▶ **Problem to solve**
Restate all entries exactly. Skip the images.

▶ **Data supplied**
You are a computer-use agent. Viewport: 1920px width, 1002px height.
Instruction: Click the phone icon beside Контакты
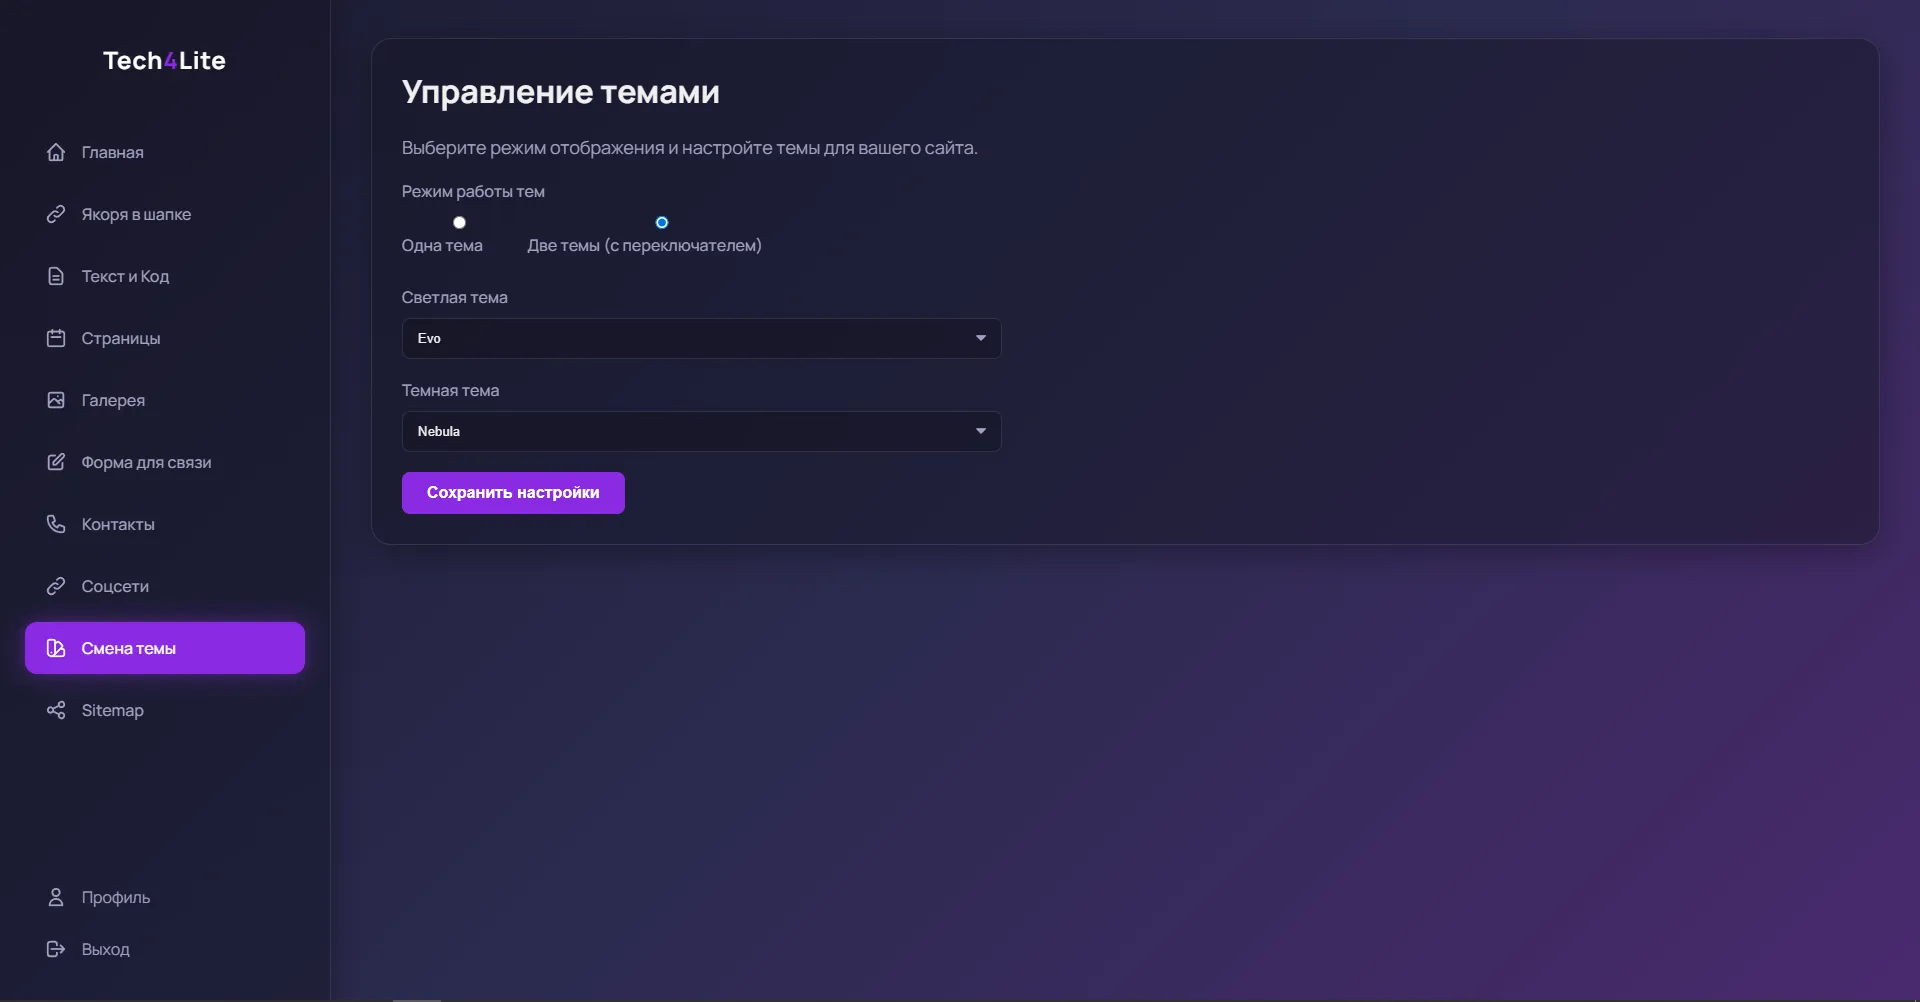(56, 524)
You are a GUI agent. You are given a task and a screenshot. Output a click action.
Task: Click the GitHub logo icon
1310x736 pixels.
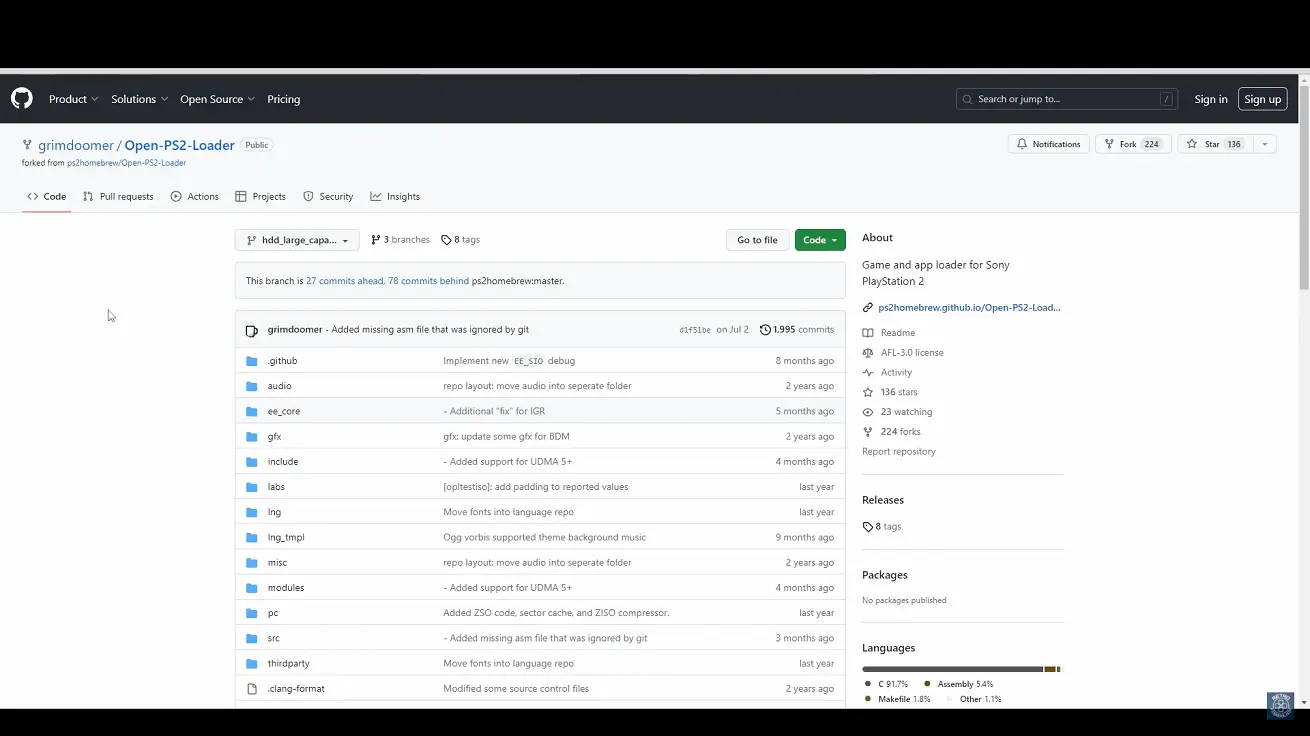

▶ **The answer**
You are a computer-use agent. Viewport: 1920px width, 1002px height.
Instruction: Click the phone icon beside Контакты
(56, 524)
You are a GUI agent. You are given a task and a screenshot. Output a click action.
Task: Click the GitHub logo icon
1310x736 pixels.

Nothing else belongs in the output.